Reproduce only this stretch of the listing below: from the line with "Click the heart icon for Add to List" through the line with "the Wink (+7)", exactly as written, with pictures excluded.

Records:
::::::::::

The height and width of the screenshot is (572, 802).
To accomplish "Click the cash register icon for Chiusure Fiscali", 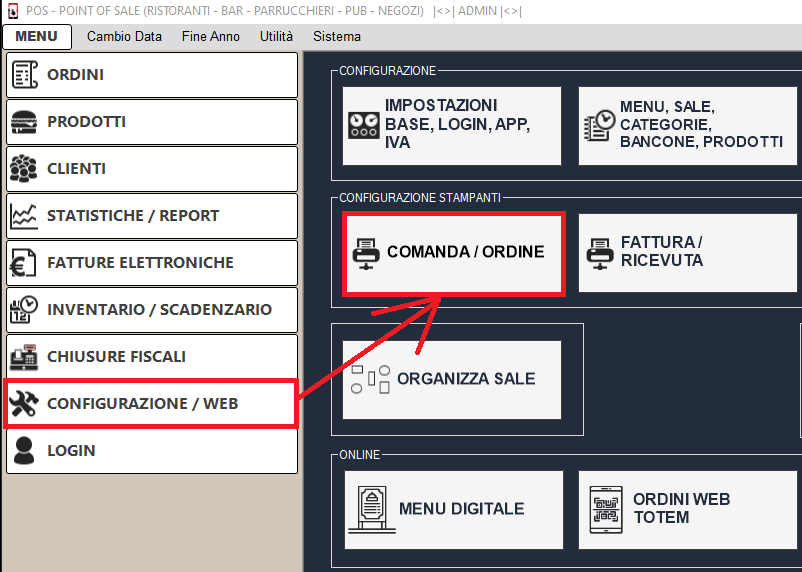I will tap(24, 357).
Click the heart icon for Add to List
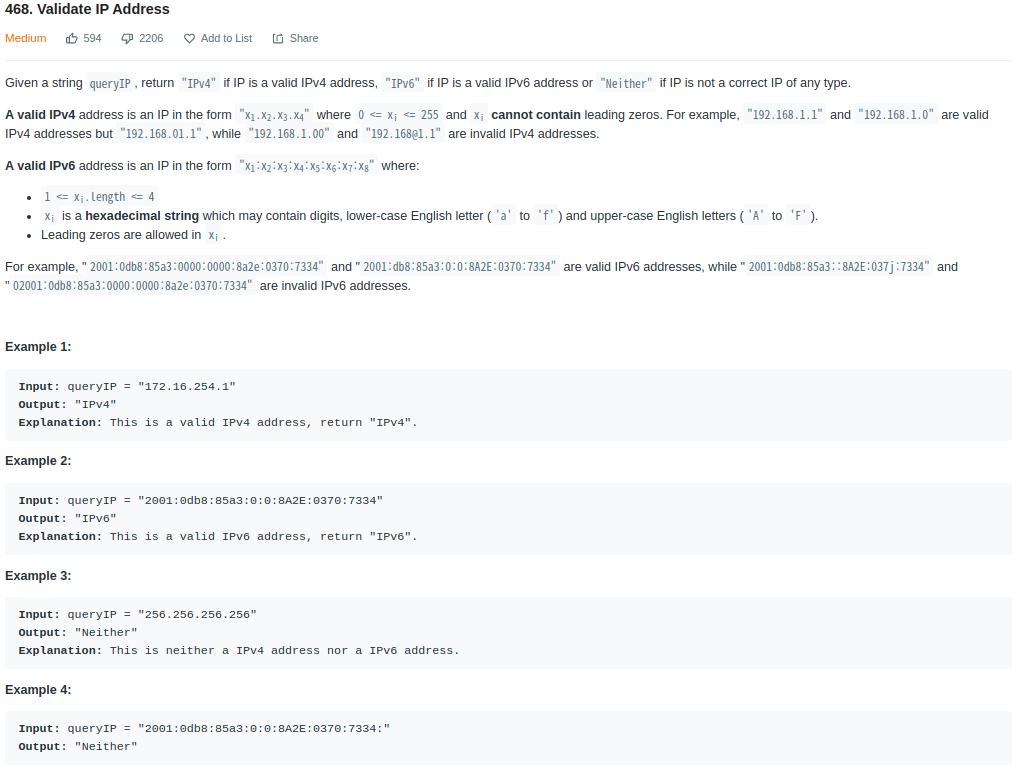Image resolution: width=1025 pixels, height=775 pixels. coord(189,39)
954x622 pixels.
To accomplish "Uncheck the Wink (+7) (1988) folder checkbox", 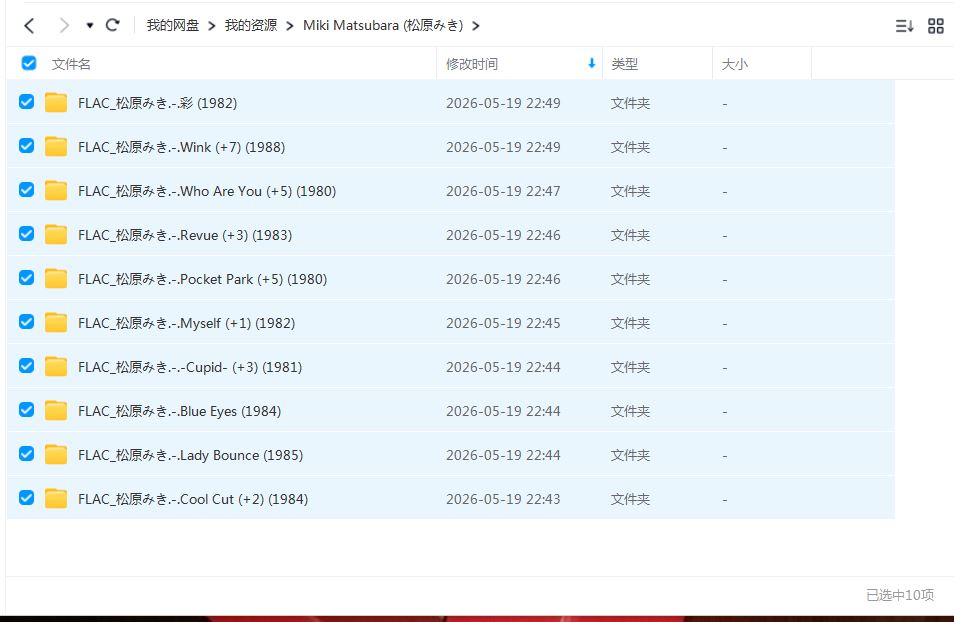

::::::::::

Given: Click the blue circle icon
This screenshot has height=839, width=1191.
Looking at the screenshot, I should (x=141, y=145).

::::::::::

Exercise output:
Click the heart icon for Add to List
Image resolution: width=1025 pixels, height=775 pixels. coord(189,39)
954x622 pixels.
To accomplish "Uncheck the Wink (+7) (1988) folder checkbox", 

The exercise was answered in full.